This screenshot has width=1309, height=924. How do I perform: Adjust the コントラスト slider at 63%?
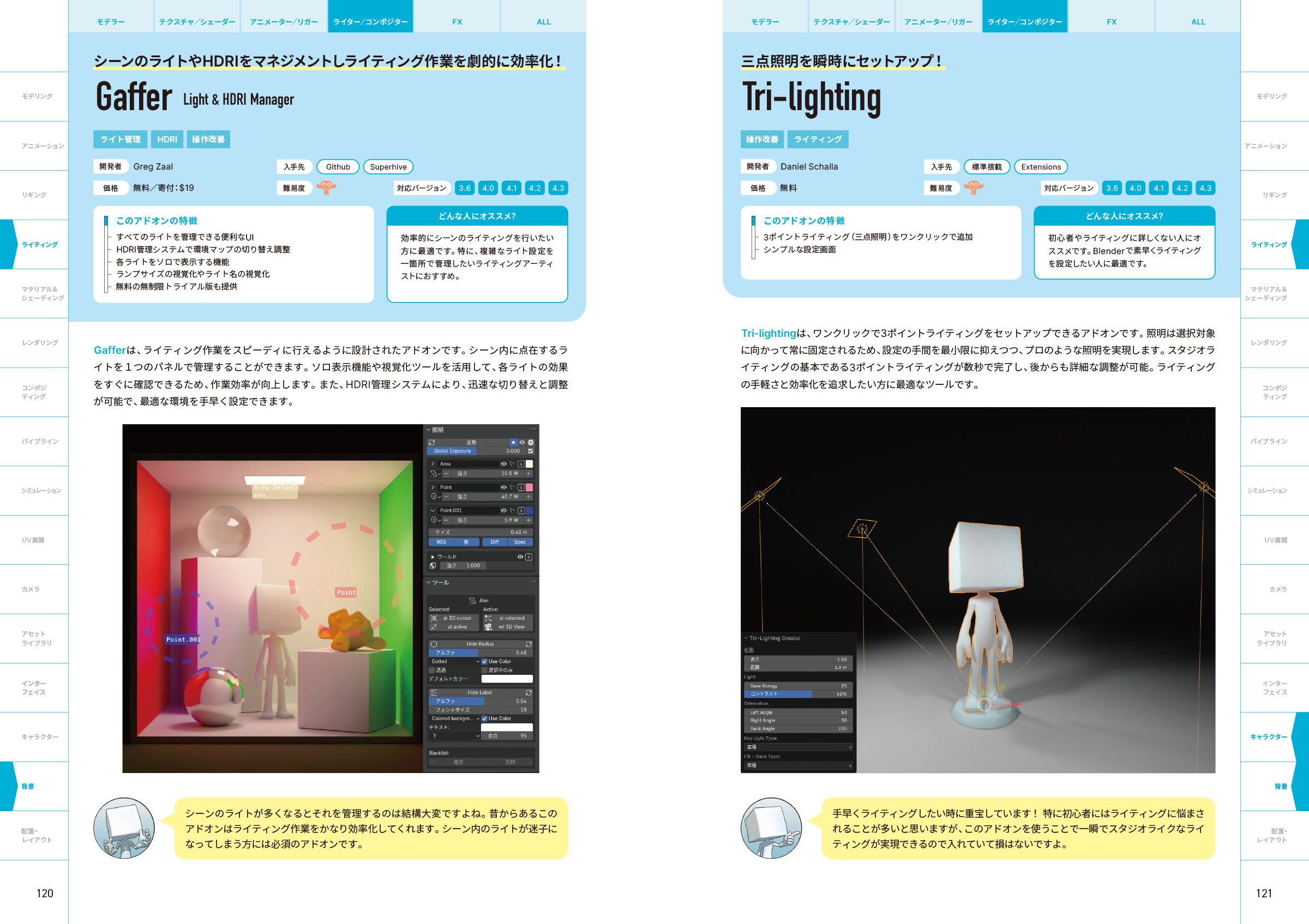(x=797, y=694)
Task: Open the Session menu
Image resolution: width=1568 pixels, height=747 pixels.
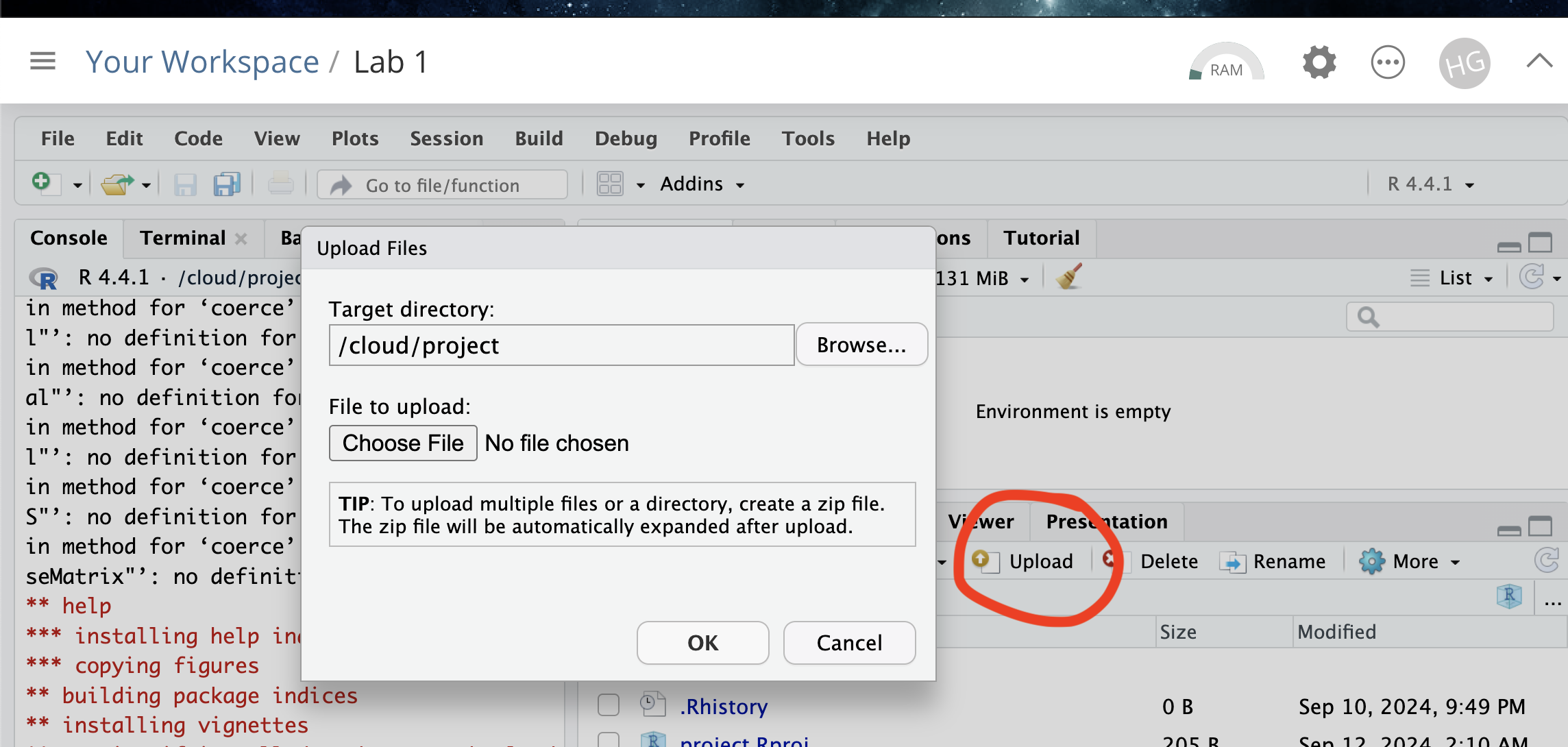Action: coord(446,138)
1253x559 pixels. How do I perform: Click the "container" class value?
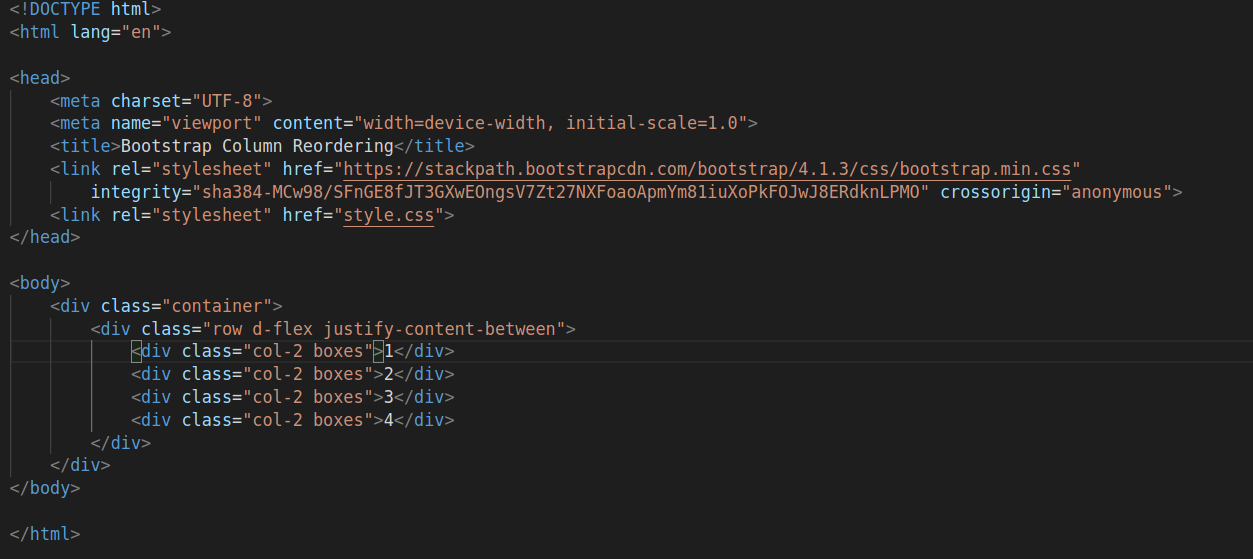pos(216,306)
◇ ◇ ◇ ◇ ◇ ◇ ◇
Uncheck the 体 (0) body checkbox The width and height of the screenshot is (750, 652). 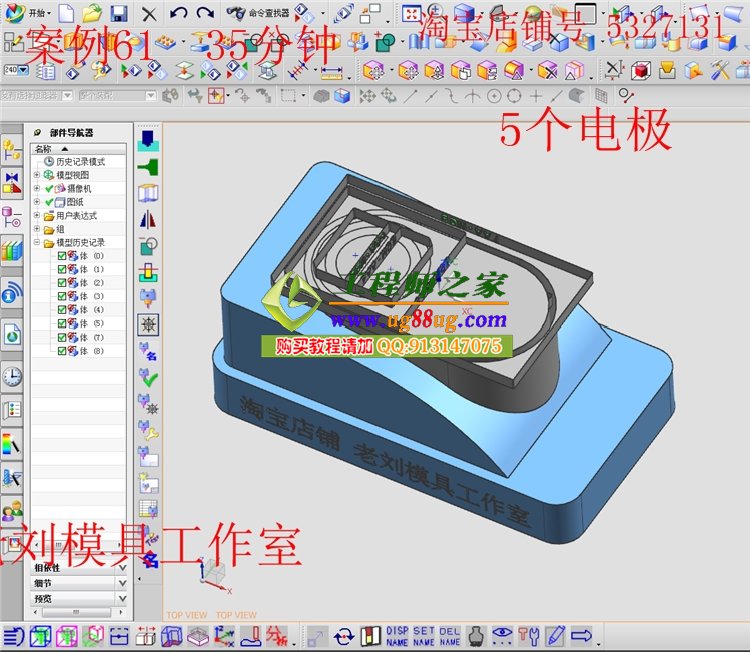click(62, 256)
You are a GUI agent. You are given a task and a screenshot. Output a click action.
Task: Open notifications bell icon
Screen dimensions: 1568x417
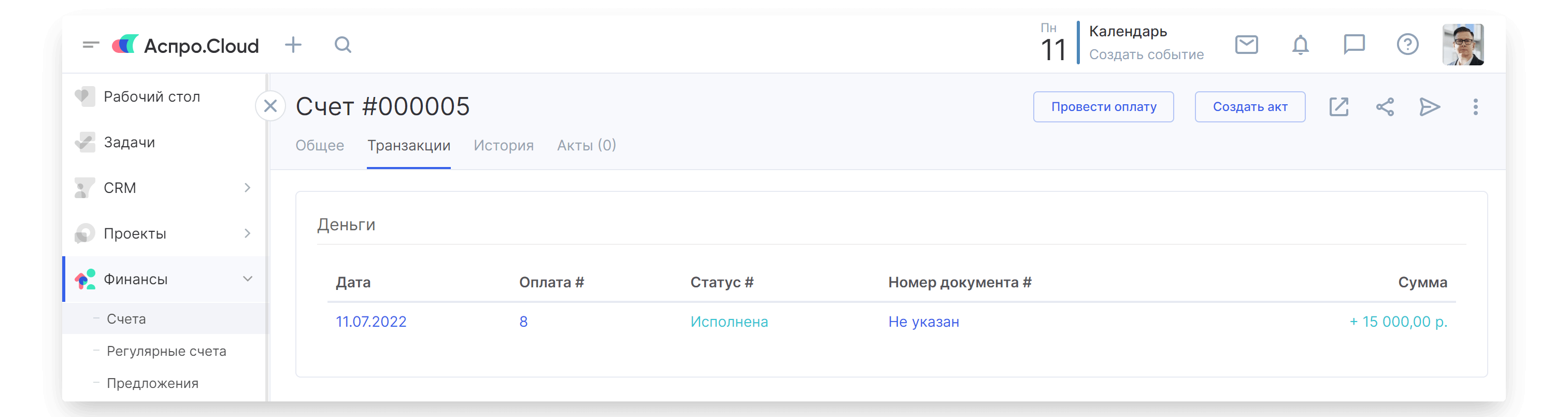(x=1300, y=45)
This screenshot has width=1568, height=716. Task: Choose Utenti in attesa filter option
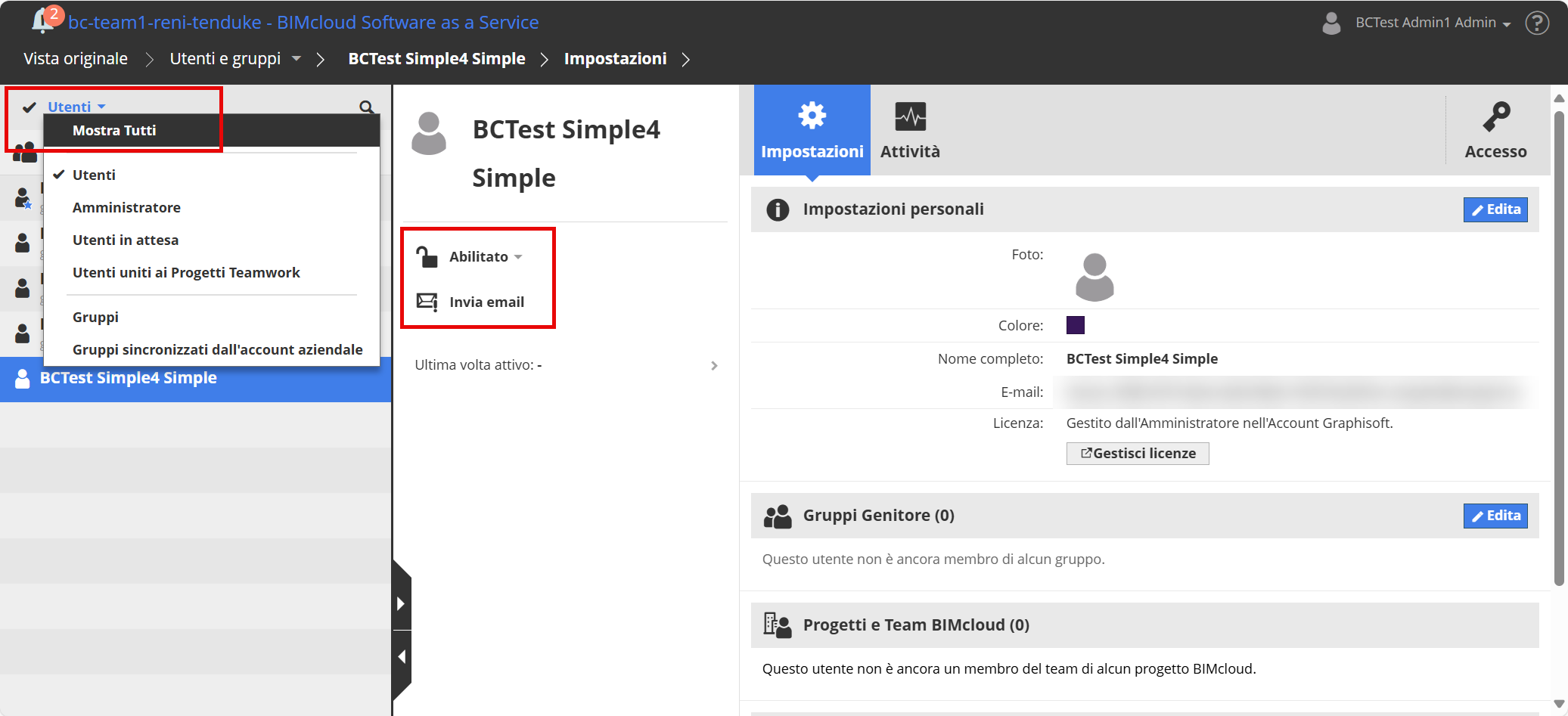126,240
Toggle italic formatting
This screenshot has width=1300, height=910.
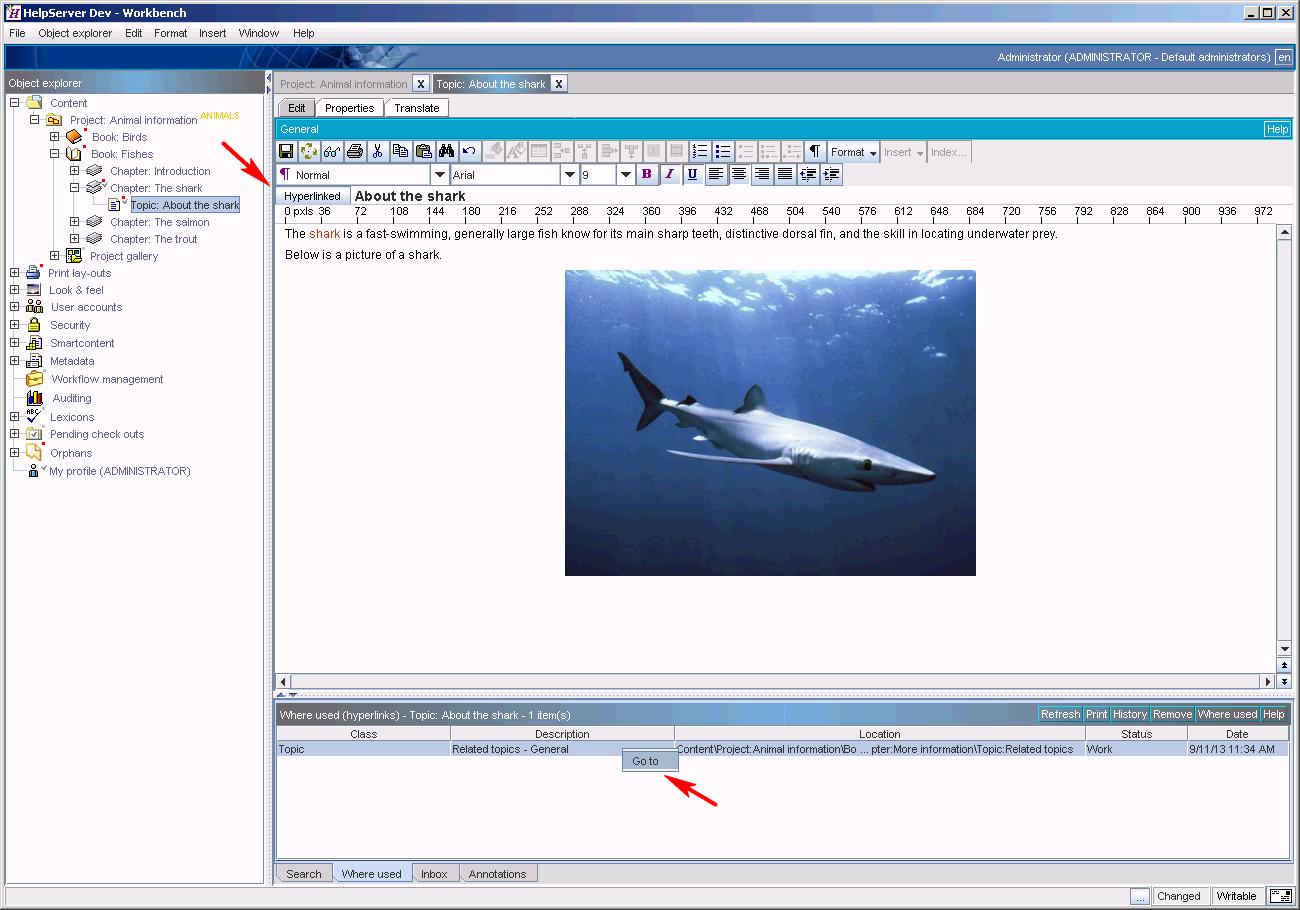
◇ ◇ ◇ ◇ ◇ ◇ ◇
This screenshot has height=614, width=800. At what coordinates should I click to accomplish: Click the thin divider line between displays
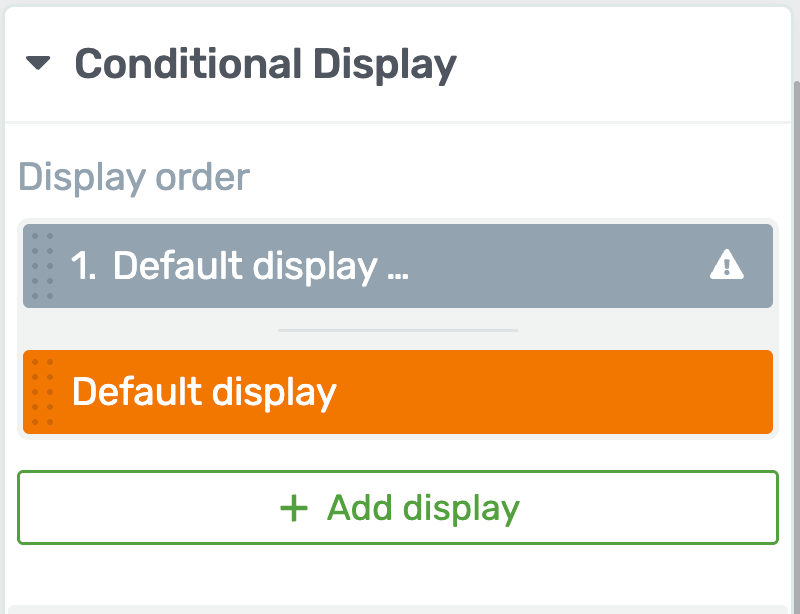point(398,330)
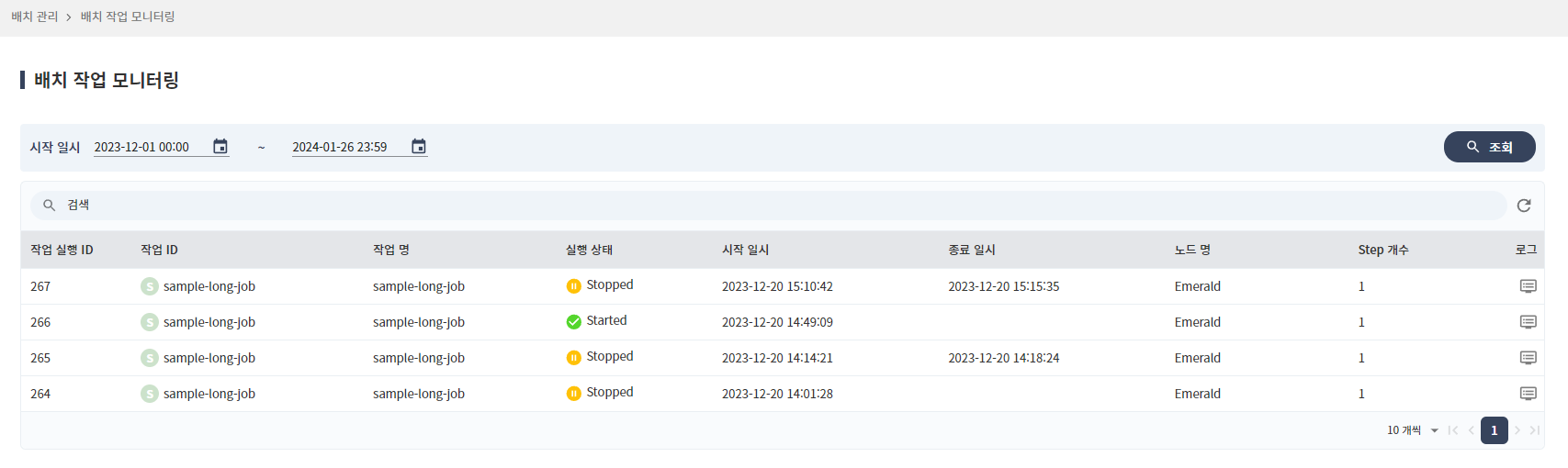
◇ ◇ ◇ ◇ ◇ ◇ ◇
Assigned task. For every line of the material that holds the word "Open", make a copy.

Worked solution.
Task: Open the Session menu
Task: Open notifications bell icon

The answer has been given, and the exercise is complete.